To do so, we will use different types of data: either it will be a dataset we created ourselves, or a dataset that we studied last semester in Statistical Modeling. This dataset, called _SAheart_. This dataset is a compilation of 462 observations following 10 variables to explain the occurrence of a coronary heart disease.
\section{1. Study of a random dataset, with given law of probability}
In this section, we will try to randomly simulate a sample, given a known law of probability. To do so, we will use the R built-in function to simulate a variable of distribution $\mathcal{U}[0,1]$, and use the Monte Carlo's method to create these sample. The idea is to see if there are any irregularities to this dataset for random laws.
\subsection{1.1. Simulation of random samples, for a continiuous law of probability}
We will first try to create a sample of known-distribution, for instance, an exponential distribution of whom we know the value of the parameter $\lambda$. Thus, we will take $\displaystyle\lambda=\frac{1}{1500}$.

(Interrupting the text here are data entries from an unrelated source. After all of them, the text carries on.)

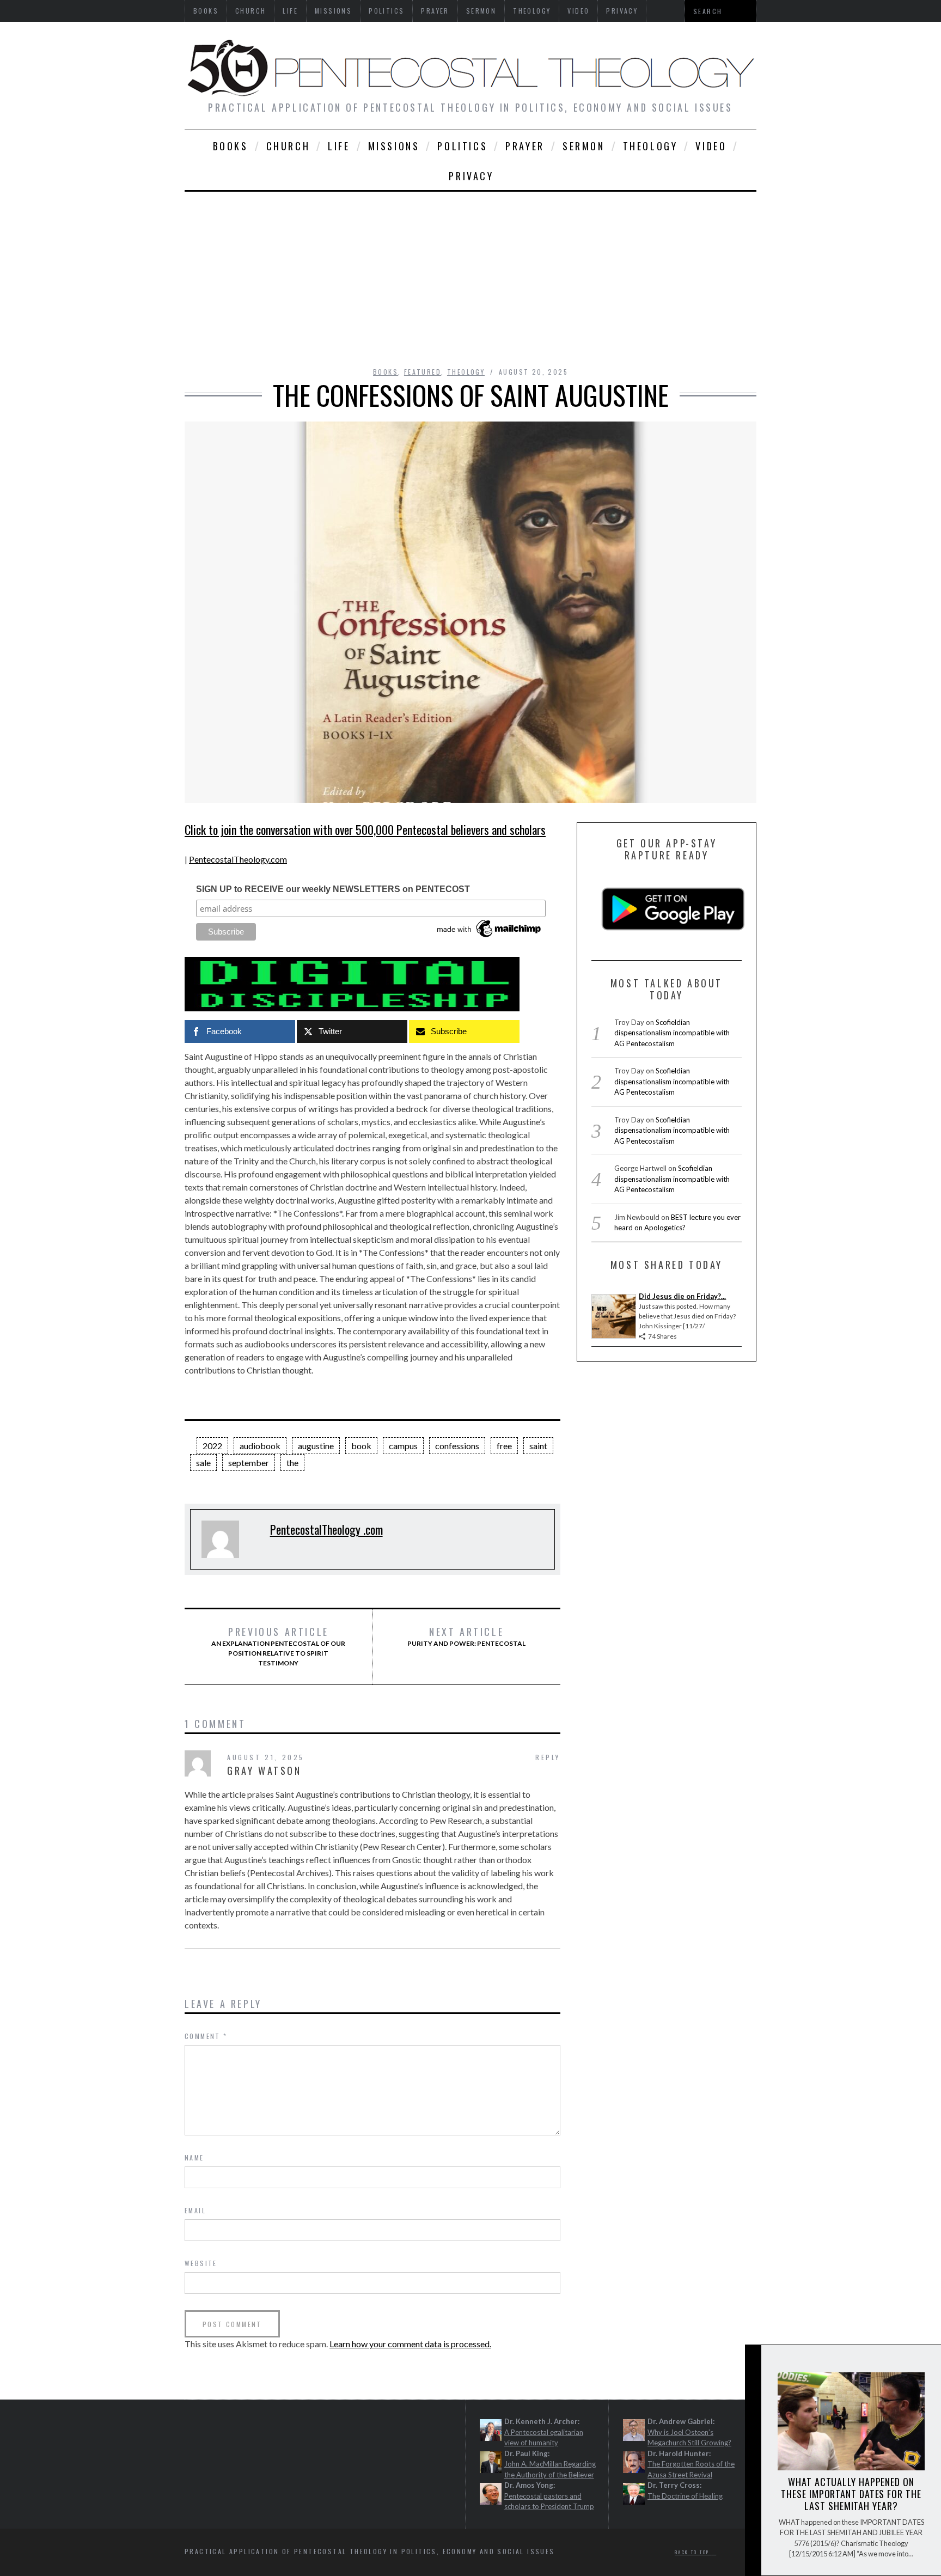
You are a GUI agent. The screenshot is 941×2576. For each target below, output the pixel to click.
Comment (206, 2036)
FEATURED (422, 371)
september (248, 1462)
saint (538, 1445)
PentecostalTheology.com (238, 859)
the (292, 1462)
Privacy (471, 176)
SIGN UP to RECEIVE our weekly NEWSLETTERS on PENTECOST (333, 889)
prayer (525, 146)
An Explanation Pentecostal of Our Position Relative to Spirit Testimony (278, 1646)
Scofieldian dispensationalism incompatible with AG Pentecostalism (672, 1033)
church (288, 146)
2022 (212, 1445)
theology (650, 146)
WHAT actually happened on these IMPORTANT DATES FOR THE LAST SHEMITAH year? (851, 2494)
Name (194, 2157)
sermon (584, 146)
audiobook (260, 1445)
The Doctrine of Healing (685, 2496)
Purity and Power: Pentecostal (466, 1636)
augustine (316, 1445)
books (230, 146)
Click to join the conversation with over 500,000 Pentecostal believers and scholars (365, 829)
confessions (457, 1445)
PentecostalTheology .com (326, 1529)
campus (403, 1445)
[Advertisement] (470, 273)
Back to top (693, 2552)
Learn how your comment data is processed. (410, 2344)
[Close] (752, 2362)
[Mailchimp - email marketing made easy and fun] (489, 937)
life (339, 146)
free (504, 1445)
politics (462, 146)
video (710, 146)
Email (195, 2210)
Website (201, 2263)
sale (203, 1462)
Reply (547, 1757)
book (361, 1445)
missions (394, 146)
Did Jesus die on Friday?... (682, 1296)
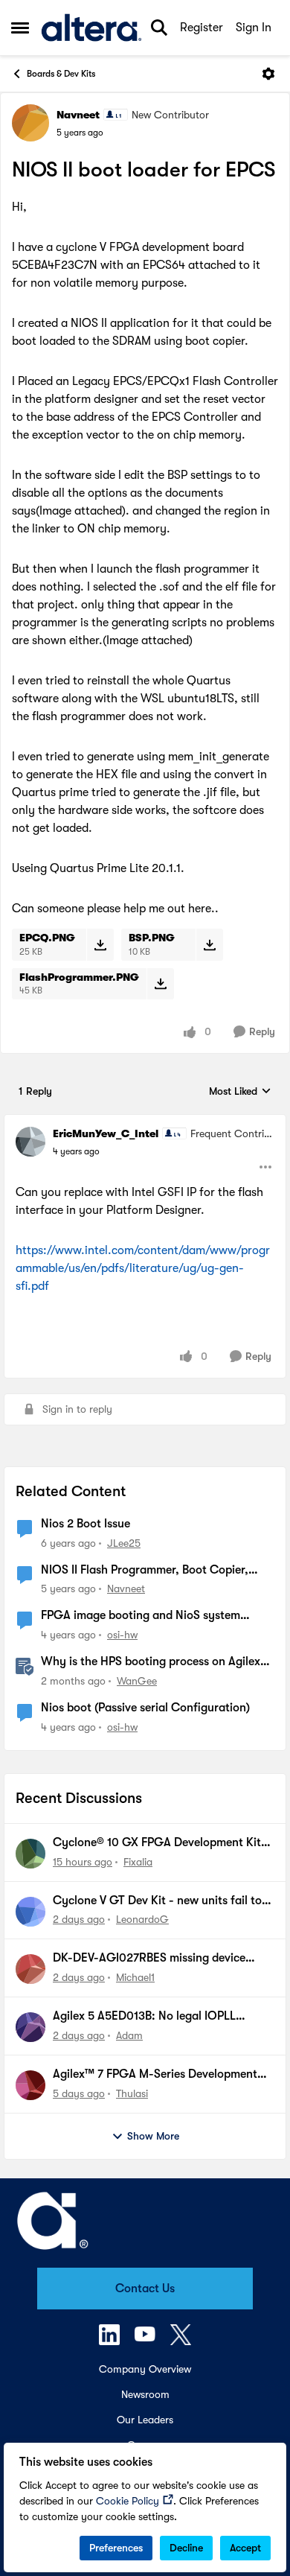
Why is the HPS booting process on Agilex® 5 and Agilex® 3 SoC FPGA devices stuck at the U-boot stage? (154, 1662)
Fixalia (137, 1862)
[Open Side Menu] (20, 27)
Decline (186, 2548)
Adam (129, 2035)
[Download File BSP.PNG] (209, 944)
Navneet (78, 115)
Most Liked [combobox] (240, 1092)
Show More (153, 2136)
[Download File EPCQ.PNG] (100, 944)
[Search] (159, 27)
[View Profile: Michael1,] (30, 1969)
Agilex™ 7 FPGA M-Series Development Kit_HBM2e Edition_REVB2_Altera (155, 2074)
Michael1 (135, 1977)
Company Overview (145, 2369)
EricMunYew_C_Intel (105, 1133)
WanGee (137, 1681)
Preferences (116, 2548)
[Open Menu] (268, 73)
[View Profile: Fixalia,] (30, 1854)
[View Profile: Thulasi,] (30, 2085)
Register (201, 27)
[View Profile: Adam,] (30, 2027)
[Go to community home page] (91, 27)
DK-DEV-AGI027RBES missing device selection (149, 1958)
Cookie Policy (127, 2501)
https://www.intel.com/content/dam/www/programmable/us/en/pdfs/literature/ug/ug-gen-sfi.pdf (143, 1268)
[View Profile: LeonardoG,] (30, 1912)
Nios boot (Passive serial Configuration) (145, 1707)
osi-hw (122, 1635)
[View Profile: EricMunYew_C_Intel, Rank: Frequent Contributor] (30, 1142)
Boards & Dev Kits (61, 74)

For instance, let's consider that the sample created $X$ represent the lifetime of $n=100$ bulbs. Hence, if we create a dataset of law $\mathcal{E}(\lambda)$, then the average lifetime of a bulb. is equal to $$\mathbb{E}[X]=\frac{1}{\lambda}=1500$$.

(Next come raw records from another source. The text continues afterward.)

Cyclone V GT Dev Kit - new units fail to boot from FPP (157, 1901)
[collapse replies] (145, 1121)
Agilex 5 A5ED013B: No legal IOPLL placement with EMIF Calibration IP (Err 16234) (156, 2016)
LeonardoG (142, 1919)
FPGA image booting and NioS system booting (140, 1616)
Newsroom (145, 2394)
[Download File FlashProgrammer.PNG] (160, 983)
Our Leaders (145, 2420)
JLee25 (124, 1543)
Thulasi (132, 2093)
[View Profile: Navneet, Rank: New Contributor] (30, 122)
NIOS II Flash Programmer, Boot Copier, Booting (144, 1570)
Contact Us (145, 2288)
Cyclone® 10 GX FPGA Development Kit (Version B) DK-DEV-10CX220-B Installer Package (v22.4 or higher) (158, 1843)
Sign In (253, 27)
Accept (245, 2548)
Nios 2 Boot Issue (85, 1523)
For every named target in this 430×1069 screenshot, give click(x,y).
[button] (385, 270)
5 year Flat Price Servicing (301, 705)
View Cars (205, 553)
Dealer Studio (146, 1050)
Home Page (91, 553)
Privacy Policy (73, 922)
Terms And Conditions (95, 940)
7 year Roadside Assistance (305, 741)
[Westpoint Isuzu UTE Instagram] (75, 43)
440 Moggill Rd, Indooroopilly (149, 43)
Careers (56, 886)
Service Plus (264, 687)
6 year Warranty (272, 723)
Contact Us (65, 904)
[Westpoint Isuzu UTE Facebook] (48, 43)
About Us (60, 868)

To create this sample, we will use a Monte Carlo method. Indeed, if $U\sim \mathcal{U}[0,1]$, $X\sim \mathcal{E}(\lambda)$, and if we denote $u$ a simulation of law $U$, then we have that $$x=\frac{\ln(1-u)}{\lambda}$$ is a simulation of the same distribution as $X$.
```{r}
n=100
u=runif(n,0,1)
x=c(1:n)*0
lamb=1/1500
x=-log(1-u)/lamb
```
This Monte Carlo method generates automatically a $n$-sample (where $n=100$). We can verify, using Kolmogorov-Smirnov adequacy test, that the created sample is following an exponential distribution, considering a certain error $\alpha$. The alternative `two.sided` will test:
$$\mathcal{H}_0: F=F_X \quad \text{vs.} \quad \mathcal{H}_1: F\ne F_X $$
where $F$ denotes the cumulative distribution function of the exponential law $\mathcal{E}(\lambda)$, and $F_X$ the cumulative distribution function of the sample of law $X$.
```{r}
ks.test(x,pexp,1/1500, alternative="two.sided")
```
Here, since the p-value is larger than $\alpha=5\%$, we can conclude that the dataset we generated is following an exponential distribution of parameter $\lambda$, given a level of confidence $1-\alpha$.

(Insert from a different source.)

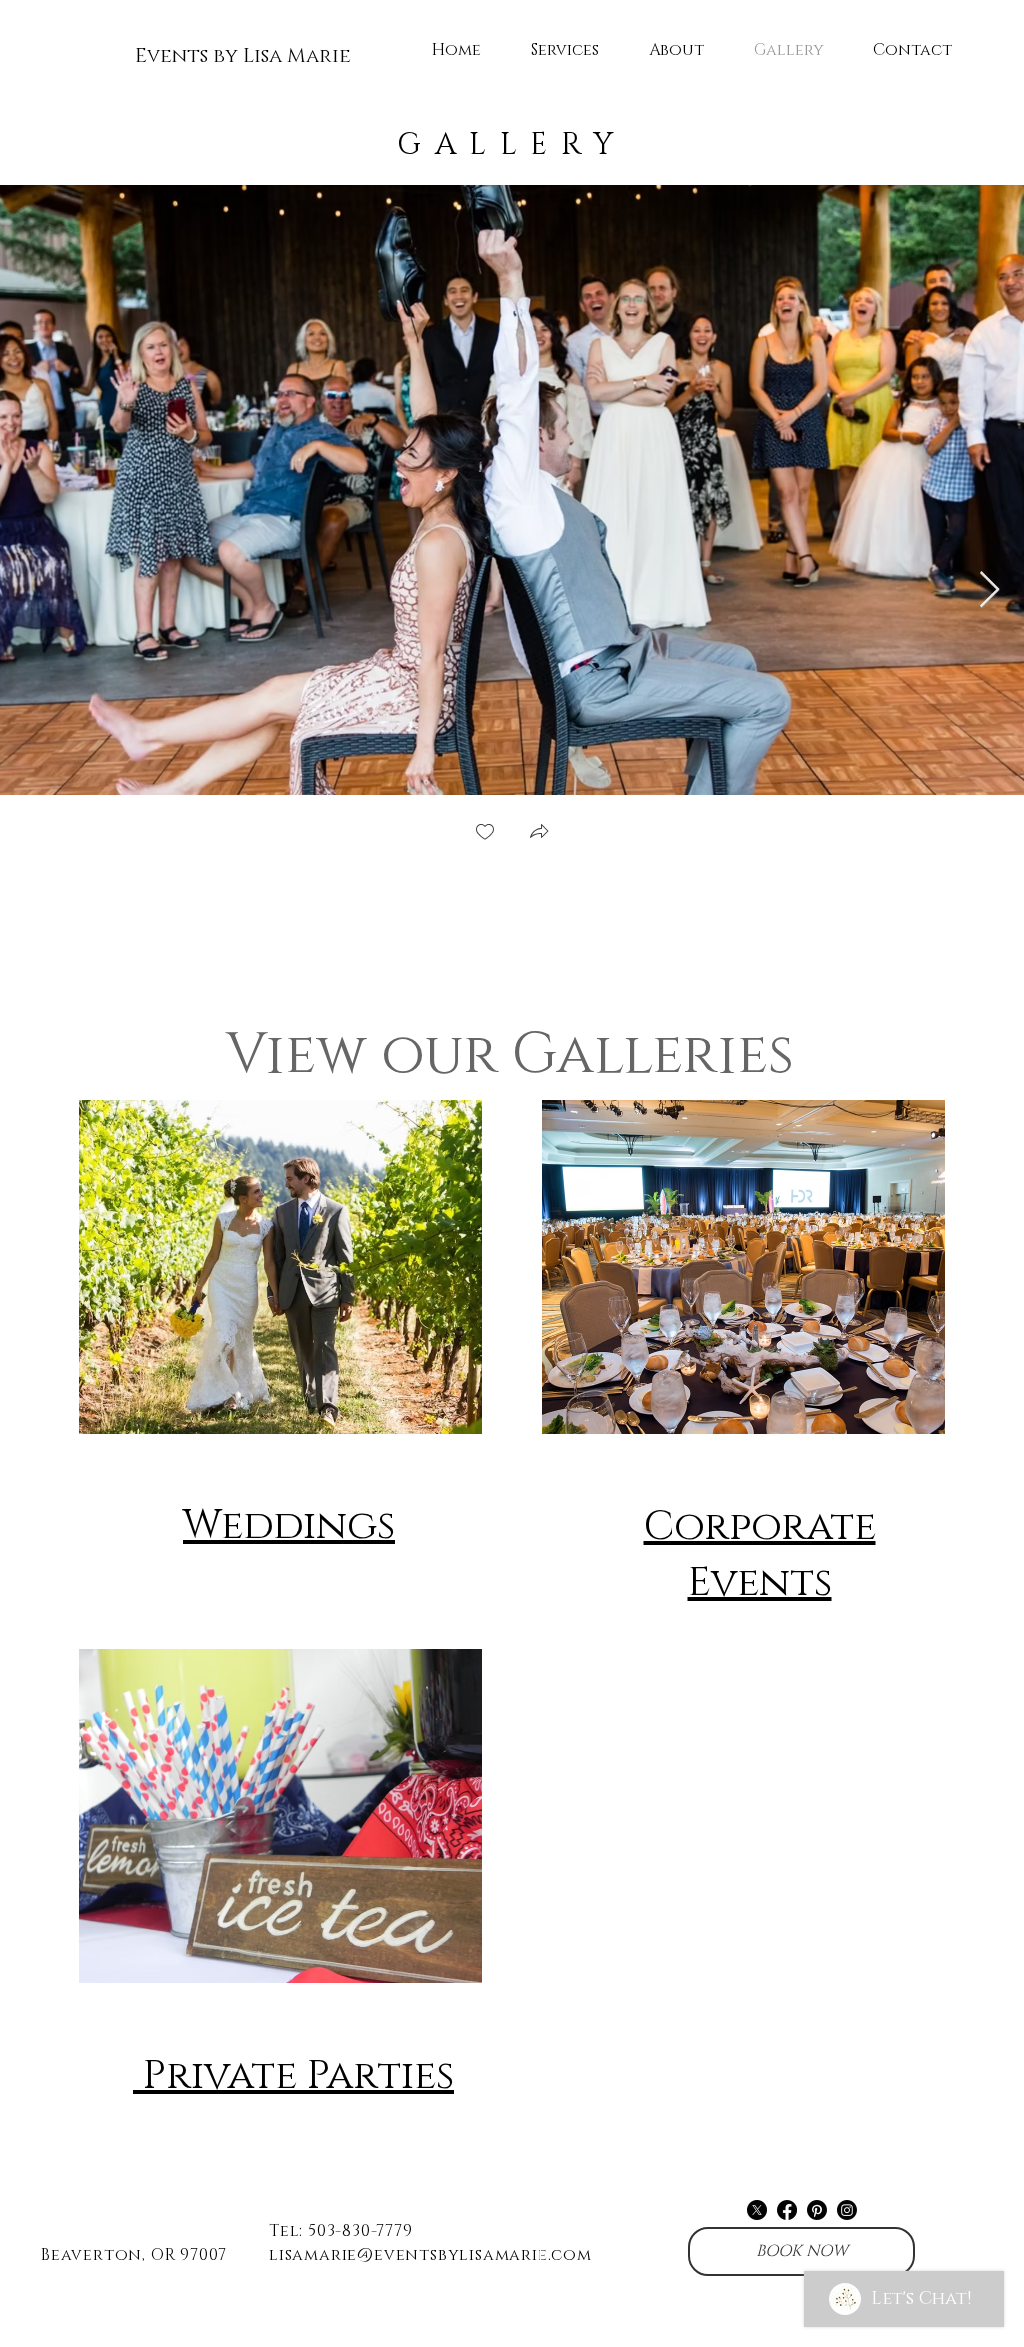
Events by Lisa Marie (243, 56)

\subsection{1.2. Insertion of random irregularities of a given law of probability}
In order to test the method of scan statistic, we will randomly change $m=30$ variables in the sample. Logically, if the n-sample is distributed given an exponential law, then, since we use a Monte-Carlo method to create the sample, then all the variables are distributed according to this law of probability. Hence, any subset of the sample is distributed given this law of probability. \
Inserting randomized values of another law of probability will allow us to test if we have some significant changes of data, and will illustrate the scan statistic method.
```{r}
m=30 #number of changes
index=floor(runif(m,1,n))
lamb2=1/500
y=x
for (i in 1:m){
u=runif(1,0,1)
y[index[i]]=-log(1-u)/lamb2}
```
Here if we apply Kolmogorov-Smirnov adequacy test, we obtain the following result:
```{r}
ks.test(y,pexp,1/1500, alternative="two.sided")
result=ks.test(y,pexp,1/1500, alternative="two.sided")
print(result$statistic)
```
We can see that if we change randomly 40 out of 100 data, then the Kolmogorov-Smirnov adequacy test reject the null hypothesis. Hence, the fact that the sample is distributed given an exponential law of parameter $\displaystyle\lambda=\frac{1}{1500}$.
\subsection{1.3. First implementation of a scan statistic method}
Then, we can try to implement a method of scan statistic that will study the Kolmogorov-Smirnov statistic of test. The idea is to find the range of elements of the sample that has the largest statistic of test, that is to say to find the range where the distribution is less-likely to be compared to an exponential distribution of parameter $\displaystyle \lambda=\frac{1}{1500}$.
We will try to implement this method of statistic scan on a constant window of size $10$. Then, each window will go through all the data set, until we reach its end.
```{r}
n=100
size=10
max=0
rangemax=c(1:size)*0
start=1
end=size
for (i in 1:(n-size)){
result=ks.test(y[start:end],pexp,1/1500, alternative="two.sided")
compared=result$statistic
if (compared > max){max=compared
rangemax=c(start:end)}
start=start+1
end=end+1
}
print(max)
print(rangemax)
```
This code is a first implementation of a scan statistic on a given set of known probability, with some randomization. Here, we can see that, if we consider a constant-sized window, then the set with the largest Kolmogorov-Smirnov test statistic is given by `maxrange`. Hence, if we consider a serial number on the production of bulbs, then the set we will try to adjust will be the one given by `maxrange`.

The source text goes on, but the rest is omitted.